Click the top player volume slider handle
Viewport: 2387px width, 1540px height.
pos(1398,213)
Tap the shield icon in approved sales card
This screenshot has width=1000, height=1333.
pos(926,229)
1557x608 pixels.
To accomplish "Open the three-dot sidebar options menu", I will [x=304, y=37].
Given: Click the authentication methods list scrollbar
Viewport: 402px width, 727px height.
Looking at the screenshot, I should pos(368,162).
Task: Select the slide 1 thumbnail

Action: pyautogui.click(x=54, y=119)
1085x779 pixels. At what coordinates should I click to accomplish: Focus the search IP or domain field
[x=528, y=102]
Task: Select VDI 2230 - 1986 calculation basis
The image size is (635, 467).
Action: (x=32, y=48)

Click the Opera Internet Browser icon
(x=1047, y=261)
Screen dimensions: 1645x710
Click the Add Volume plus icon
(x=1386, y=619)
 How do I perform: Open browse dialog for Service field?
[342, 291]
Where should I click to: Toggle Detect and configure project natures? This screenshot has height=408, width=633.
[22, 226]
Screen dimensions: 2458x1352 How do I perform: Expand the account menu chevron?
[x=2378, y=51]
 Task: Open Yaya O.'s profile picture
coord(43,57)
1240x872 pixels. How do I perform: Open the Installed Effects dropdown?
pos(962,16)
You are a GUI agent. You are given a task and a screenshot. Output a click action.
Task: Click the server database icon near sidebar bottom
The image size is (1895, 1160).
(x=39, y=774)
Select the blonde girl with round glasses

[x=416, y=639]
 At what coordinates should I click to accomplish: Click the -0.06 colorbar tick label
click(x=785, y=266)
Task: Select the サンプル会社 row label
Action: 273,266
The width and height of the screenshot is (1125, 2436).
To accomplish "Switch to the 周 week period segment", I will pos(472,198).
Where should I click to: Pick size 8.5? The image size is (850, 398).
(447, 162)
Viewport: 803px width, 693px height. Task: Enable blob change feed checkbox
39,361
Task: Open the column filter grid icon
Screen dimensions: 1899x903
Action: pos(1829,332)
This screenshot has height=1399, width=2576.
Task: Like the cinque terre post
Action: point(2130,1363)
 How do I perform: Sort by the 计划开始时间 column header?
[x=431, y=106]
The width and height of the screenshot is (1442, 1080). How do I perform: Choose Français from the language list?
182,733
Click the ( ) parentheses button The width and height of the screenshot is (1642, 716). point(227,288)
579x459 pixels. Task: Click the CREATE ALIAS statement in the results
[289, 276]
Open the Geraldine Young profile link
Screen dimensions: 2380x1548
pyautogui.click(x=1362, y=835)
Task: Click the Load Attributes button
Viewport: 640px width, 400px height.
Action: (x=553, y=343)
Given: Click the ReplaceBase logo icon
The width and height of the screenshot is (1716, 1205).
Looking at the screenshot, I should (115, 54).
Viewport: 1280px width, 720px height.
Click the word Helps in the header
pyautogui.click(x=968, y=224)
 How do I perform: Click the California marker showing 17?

**WORK INSTRUCTIONS**
Put every line above into a Markdown table with two columns headed No. and Text. Number the rows in order and leave out the blank lines.

**SOLUTION BELOW**
| No. | Text |
|---|---|
| 1 | Click the top player volume slider handle |
| 2 | Viewport: 2387px width, 1540px height. |
| 3 | pos(1398,213) |
| 4 | Tap the shield icon in approved sales card |
| 5 | This screenshot has width=1000, height=1333. |
| 6 | pos(926,229) |
| 7 | 1557x608 pixels. |
| 8 | To accomplish "Open the three-dot sidebar options menu", I will [x=304, y=37]. |
| 9 | Given: Click the authentication methods list scrollbar |
| 10 | Viewport: 402px width, 727px height. |
| 11 | Looking at the screenshot, I should pos(368,162). |
| 12 | Task: Select the slide 1 thumbnail |
| 13 | Action: pyautogui.click(x=54, y=119) |
| 14 | 1085x779 pixels. At what coordinates should I click to accomplish: Focus the search IP or domain field |
| 15 | [x=528, y=102] |
| 16 | Task: Select VDI 2230 - 1986 calculation basis |
| 17 | The image size is (635, 467). |
| 18 | Action: (x=32, y=48) |
| 19 | Click the Opera Internet Browser icon |
| 20 | (x=1047, y=261) |
| 21 | Screen dimensions: 1645x710 |
| 22 | Click the Add Volume plus icon |
| 23 | (x=1386, y=619) |
| 24 |  How do I perform: Open browse dialog for Service field? |
| 25 | [342, 291] |
| 26 | Where should I click to: Toggle Detect and configure project natures? This screenshot has height=408, width=633. |
| 27 | [22, 226] |
| 28 | Screen dimensions: 2458x1352 How do I perform: Expand the account menu chevron? |
| 29 | [x=2378, y=51] |
| 30 |  Task: Open Yaya O.'s profile picture |
| 31 | coord(43,57) |
| 32 | 1240x872 pixels. How do I perform: Open the Installed Effects dropdown? |
| 33 | pos(962,16) |
| 34 | You are a GUI agent. You are given a task and a screenshot. Output a click action. |
| 35 | Task: Click the server database icon near sidebar bottom |
| 36 | The image size is (1895, 1160). |
| 37 | (x=39, y=774) |
| 38 | Select the blonde girl with round glasses |
| 39 | [x=416, y=639] |
| 40 |  At what coordinates should I click to accomplish: Click the -0.06 colorbar tick label |
| 41 | click(x=785, y=266) |
| 42 | Task: Select the サンプル会社 row label |
| 43 | Action: 273,266 |
| 44 | The width and height of the screenshot is (1125, 2436). |
| 45 | To accomplish "Switch to the 周 week period segment", I will pos(472,198). |
| 46 | Where should I click to: Pick size 8.5? The image size is (850, 398). |
| 47 | (447, 162) |
| 48 | Viewport: 803px width, 693px height. Task: Enable blob change feed checkbox |
| 49 | 39,361 |
| 50 | Task: Open the column filter grid icon |
| 51 | Screen dimensions: 1899x903 |
| 52 | Action: pos(1829,332) |
| 53 | This screenshot has height=1399, width=2576. |
| 54 | Task: Like the cinque terre post |
| 55 | Action: point(2130,1363) |
| 56 |  How do I perform: Sort by the 计划开始时间 column header? |
| 57 | [x=431, y=106] |
| 58 | The width and height of the screenshot is (1442, 1080). How do I perform: Choose Français from the language list? |
| 59 | 182,733 |
| 60 | Click the ( ) parentheses button The width and height of the screenshot is (1642, 716). point(227,288) |
| 61 | 579x459 pixels. Task: Click the CREATE ALIAS statement in the results |
| 62 | [289, 276] |
| 63 | Open the Geraldine Young profile link |
| 64 | Screen dimensions: 2380x1548 |
| 65 | pyautogui.click(x=1362, y=835) |
| 66 | Task: Click the Load Attributes button |
| 67 | Viewport: 640px width, 400px height. |
| 68 | Action: (x=553, y=343) |
| 69 | Given: Click the ReplaceBase logo icon |
| 70 | The width and height of the screenshot is (1716, 1205). |
| 71 | Looking at the screenshot, I should (115, 54). |
| 72 | Viewport: 1280px width, 720px height. |
| 73 | Click the word Helps in the header |
| 74 | pyautogui.click(x=968, y=224) |
| 75 |  How do I perform: Click the California marker showing 17? |